Farmers in Puget Sound recently concluded a multi-year experiment, placing an oyster and mussel farm near an active salmon farm.

The result? Fish poop from the farm helped the oysters nearby grow bigger than shellfish located further away.

Oysters at Cypress Island received significant nutritional and growth benefits from placement near the salmon net pens. Oysters closer to the net pens experienced consistently higher growth and were able to take advantage of fish feces produced by the site.

Integrated Multi-Trophic Aquaculture is not new, but not many people are doing it. We are glad to see some salmon farmers on the Pacific Coast attempting it; we would love to see B.C. salmon farmers attempt something similar.

Farmers on the East Coast of Canada, in the Bay of Fundy, are experimenting with growing shellfish and salmon in close proximity. They have been doing it for more than a decade.

Integrated Multi-Trophic Aquaculture in the Bay of Fundy
Integrated Multi-Trophic Aquaculture in the Bay of Fundy is proving to be a success.

There have been some experiments done in B.C., most notably by Dr.
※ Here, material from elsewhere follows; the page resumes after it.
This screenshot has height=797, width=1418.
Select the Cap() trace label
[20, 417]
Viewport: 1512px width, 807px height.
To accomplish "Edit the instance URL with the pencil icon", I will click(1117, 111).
Steve Cross from the University of Victoria. His work shows that Integrated multi-trophic aquaculture is possible in B.C. and could be economically viable.
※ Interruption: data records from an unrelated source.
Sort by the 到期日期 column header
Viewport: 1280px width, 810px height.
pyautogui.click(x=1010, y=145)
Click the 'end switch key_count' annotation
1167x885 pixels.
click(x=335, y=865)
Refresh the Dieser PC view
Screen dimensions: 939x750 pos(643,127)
And there don’t appear to be any major reasons why it couldn’t work on a large scale in B.C.

The biggest concern with integrating shellfish production with a salmon farm is the risk of disease. Salmon farmers are understandably concerned that shellfish could incubate diseases and pass them on to the farmed fish nearby. But in 2008, the International Council for Exploration of the Sea’s Working Group on Environmental Interactions of Mariculture released a report showing that the risk of disease is low.

In fact, the report pointed out, having shellfish nearby could be a benefit. Certain species have been proven to destroy the ISA virus (present on the East Coast of Canada) and also to eat sea lice.
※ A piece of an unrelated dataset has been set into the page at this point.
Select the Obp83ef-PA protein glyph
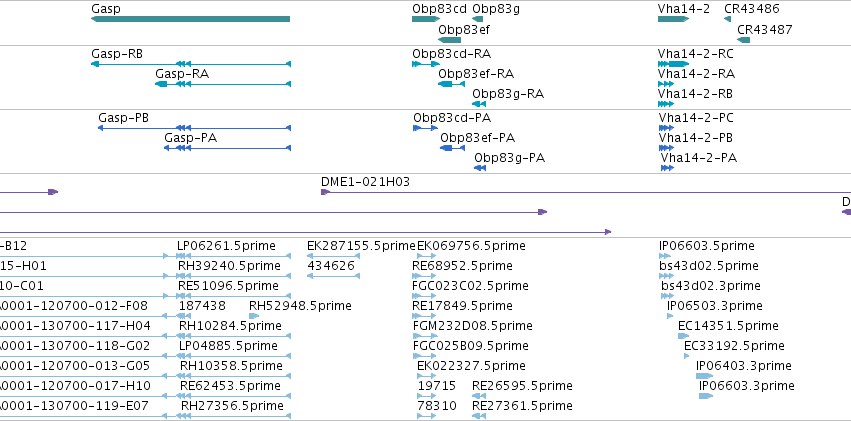Screen dimensions: 851x421 coord(452,148)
Diseases and parasites are often one of the first concerns that are raised in the implementation of IMTA. It is thought the addition of additional species may help to either harbour or transmit diseases to the primary fed crop (e.g. salmon).

Some of these objections are the result of a monoculture perspective. In actual fact, if the IMTA species used are endemic to the area, then they are usually already present on the site in close proximity to the animals as part of the fouling community. Therefore, it is not a case of presence or absence, but rather one of dose threshold and whether or not the species are capable of retaining or transmitting the disease.

For one disease, Infectious Salmon Anemia (ISA), the blue mussel Mytilus edulis) has been shown to destroy the virus (Skar and Mortensen, 2007). This has been verified in subsequent experiments (S. Robinson et al, in prep.).

There is also potential for positive interactions to occur for parasites. On salmon the sea louse (species?) can cause significant losses for the salmon farming industry. Since mussels have been documented to eat nauplii, it may be possible for mussels to reduce the infection of salmon by sea lice by the incorporation of mussels into the salmon production site.

We would love to see B.C. salmon farmers invest more in exploring and testing this production system. It holds huge potential, and could put B.C. farmers at the head of the pack when it comes to sustainability and farming an environmentally-sustainable product.